The SOC team closely monitors the company's assets, from on-premises servers in the data
center to cloud resources. Close monitoring is important. As such, SOC team members monitor
servers, endpoints, and perimeter devices such as firewalls and switches.

Fig 1. Security Information & Event Management (SIEM)

Members of the SOC team then carefully interpret this data to provide actionable information.
Part of this interpretation is eliminating duplicate data and identifying the root cause of the
problem. This activity is often called data normalization. Viewing the SIEM tool log file is not
sufficient. Employees must have sufficient experience and wisdom to interpret the data
correctly.
The ideal SOC team member plays a key role in interpreting information in many different ways.
SOC team members spend a lot of time identifying ideal breeding ground conditions for
hackers.

This can include looking for the following:

● Unpatched server endpoints: Updating your system may seem like a trivial step, but it
really isn't. SOC team members can help flag unpatched systems and identify alternative
courses of action.

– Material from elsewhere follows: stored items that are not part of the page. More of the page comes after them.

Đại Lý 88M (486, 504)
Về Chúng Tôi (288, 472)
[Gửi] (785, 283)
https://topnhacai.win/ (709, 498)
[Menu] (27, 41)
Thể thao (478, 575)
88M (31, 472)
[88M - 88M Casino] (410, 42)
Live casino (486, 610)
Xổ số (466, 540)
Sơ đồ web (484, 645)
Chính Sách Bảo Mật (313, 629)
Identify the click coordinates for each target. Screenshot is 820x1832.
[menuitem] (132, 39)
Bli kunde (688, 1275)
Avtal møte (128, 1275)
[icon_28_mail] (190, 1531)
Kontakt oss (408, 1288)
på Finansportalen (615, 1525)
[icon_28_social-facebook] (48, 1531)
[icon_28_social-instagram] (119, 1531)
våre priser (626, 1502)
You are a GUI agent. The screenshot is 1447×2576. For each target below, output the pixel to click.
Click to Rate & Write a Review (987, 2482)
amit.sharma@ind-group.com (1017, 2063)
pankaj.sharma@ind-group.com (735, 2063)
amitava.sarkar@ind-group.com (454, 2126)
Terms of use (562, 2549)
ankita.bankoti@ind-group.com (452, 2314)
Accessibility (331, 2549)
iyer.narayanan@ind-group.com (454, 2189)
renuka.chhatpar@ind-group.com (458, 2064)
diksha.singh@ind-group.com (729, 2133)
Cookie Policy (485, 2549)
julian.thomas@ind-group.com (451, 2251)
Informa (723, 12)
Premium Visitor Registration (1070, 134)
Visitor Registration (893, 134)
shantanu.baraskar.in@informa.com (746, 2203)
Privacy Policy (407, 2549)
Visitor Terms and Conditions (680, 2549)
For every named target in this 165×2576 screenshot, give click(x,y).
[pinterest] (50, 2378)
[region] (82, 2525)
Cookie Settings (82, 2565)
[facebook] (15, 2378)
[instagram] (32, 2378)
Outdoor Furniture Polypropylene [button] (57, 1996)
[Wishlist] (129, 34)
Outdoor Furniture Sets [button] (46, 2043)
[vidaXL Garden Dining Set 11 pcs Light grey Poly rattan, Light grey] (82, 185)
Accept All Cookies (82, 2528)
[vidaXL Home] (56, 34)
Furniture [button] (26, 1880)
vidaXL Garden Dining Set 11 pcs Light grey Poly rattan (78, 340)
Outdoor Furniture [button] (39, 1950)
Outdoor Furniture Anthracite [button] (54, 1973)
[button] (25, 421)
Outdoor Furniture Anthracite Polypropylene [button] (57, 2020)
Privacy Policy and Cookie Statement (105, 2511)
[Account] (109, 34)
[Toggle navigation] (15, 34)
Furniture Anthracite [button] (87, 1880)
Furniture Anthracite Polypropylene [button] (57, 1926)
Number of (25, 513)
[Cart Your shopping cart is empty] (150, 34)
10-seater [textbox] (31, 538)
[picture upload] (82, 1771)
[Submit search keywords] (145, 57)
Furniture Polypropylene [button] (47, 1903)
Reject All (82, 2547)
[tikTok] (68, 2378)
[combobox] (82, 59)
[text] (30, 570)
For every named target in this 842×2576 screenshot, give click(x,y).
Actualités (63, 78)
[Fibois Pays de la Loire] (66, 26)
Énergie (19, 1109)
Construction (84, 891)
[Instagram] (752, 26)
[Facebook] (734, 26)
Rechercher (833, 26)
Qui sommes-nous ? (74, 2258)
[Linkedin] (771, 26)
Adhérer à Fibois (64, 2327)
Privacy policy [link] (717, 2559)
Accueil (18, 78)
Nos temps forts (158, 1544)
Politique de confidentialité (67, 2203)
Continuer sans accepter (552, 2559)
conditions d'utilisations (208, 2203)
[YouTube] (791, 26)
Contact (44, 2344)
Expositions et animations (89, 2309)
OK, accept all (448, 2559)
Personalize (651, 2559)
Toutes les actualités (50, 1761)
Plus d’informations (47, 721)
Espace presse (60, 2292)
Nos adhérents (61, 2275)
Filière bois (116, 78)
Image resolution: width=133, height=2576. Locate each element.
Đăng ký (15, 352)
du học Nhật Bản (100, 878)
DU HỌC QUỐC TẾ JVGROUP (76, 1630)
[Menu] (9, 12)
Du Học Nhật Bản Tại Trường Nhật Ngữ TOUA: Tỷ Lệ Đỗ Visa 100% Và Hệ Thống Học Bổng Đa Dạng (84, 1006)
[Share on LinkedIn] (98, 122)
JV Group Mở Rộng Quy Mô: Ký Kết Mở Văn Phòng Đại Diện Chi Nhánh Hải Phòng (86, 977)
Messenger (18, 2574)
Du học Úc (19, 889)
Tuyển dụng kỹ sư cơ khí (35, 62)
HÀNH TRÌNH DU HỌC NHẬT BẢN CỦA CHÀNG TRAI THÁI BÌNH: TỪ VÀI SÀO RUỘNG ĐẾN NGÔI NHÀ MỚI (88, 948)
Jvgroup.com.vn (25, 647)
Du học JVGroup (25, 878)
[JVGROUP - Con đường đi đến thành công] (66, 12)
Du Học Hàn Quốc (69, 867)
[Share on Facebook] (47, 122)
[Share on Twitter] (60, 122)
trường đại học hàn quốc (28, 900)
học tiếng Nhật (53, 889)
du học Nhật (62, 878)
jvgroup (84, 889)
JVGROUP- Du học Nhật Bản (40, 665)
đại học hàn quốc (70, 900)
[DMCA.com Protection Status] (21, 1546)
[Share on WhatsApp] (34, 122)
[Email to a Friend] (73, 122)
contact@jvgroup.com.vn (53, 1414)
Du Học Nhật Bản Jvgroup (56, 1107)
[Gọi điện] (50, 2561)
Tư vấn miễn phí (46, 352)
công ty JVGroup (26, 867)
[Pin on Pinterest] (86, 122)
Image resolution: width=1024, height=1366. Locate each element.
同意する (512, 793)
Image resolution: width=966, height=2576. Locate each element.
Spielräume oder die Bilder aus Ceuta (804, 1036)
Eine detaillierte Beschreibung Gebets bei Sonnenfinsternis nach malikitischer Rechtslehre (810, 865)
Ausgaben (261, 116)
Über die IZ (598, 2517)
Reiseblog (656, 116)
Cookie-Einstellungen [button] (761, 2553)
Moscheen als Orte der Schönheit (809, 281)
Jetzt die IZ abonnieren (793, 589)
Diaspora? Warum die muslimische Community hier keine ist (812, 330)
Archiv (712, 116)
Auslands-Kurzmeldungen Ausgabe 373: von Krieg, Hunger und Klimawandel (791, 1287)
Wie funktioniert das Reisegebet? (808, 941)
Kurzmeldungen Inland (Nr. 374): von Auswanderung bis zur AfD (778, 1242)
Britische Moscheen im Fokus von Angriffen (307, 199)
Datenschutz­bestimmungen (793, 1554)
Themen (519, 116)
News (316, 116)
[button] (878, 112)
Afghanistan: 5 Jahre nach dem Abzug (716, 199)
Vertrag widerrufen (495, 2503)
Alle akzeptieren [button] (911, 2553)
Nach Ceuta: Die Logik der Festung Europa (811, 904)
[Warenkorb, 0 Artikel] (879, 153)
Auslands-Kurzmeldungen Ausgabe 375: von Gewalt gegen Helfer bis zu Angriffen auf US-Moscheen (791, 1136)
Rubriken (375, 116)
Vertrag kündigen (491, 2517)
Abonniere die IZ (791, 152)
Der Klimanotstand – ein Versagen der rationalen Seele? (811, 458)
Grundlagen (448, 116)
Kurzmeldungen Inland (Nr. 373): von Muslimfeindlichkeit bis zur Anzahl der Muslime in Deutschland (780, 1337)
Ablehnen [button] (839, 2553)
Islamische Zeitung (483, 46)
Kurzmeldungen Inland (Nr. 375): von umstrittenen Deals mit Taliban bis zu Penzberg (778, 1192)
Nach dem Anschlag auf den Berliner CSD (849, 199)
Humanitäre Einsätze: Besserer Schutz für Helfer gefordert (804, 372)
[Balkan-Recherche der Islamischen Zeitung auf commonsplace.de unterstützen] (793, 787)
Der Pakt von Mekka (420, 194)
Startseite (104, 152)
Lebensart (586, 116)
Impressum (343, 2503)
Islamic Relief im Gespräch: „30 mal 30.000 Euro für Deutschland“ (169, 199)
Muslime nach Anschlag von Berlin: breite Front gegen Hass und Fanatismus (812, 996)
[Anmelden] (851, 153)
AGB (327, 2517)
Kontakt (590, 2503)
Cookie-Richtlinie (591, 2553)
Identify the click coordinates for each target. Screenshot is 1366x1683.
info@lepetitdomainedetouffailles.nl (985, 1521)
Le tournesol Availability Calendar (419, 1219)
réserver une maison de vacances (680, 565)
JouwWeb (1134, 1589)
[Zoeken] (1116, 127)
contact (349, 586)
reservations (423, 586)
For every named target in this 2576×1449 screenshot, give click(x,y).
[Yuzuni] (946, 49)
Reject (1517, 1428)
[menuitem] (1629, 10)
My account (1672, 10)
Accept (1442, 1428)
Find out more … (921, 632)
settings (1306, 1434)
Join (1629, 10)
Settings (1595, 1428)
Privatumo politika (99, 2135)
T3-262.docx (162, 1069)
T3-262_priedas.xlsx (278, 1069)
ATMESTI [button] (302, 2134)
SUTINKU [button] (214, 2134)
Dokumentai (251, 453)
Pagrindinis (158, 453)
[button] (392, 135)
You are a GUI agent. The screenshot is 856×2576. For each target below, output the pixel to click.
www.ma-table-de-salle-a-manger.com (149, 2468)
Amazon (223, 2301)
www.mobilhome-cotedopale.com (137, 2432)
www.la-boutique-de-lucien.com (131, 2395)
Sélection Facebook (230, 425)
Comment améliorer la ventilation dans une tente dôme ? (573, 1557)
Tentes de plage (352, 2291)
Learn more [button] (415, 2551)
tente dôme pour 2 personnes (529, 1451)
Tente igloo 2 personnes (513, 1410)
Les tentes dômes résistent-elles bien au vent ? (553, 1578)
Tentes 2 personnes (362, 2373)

For example, if for some reason a system cannot be easily patched, it
may be necessary to monitor the unpatched system until it is time to patch it properly.
● Vulnerable endpoints: This may include those that have poorly updated virus definitions
or even no good working antivirus.
● Perimeter and edge devices that demonstrate characteristics of neglect: These may
include routers, switches and other network devices that are on your network or just
beyond your network that are not properly updated and secured.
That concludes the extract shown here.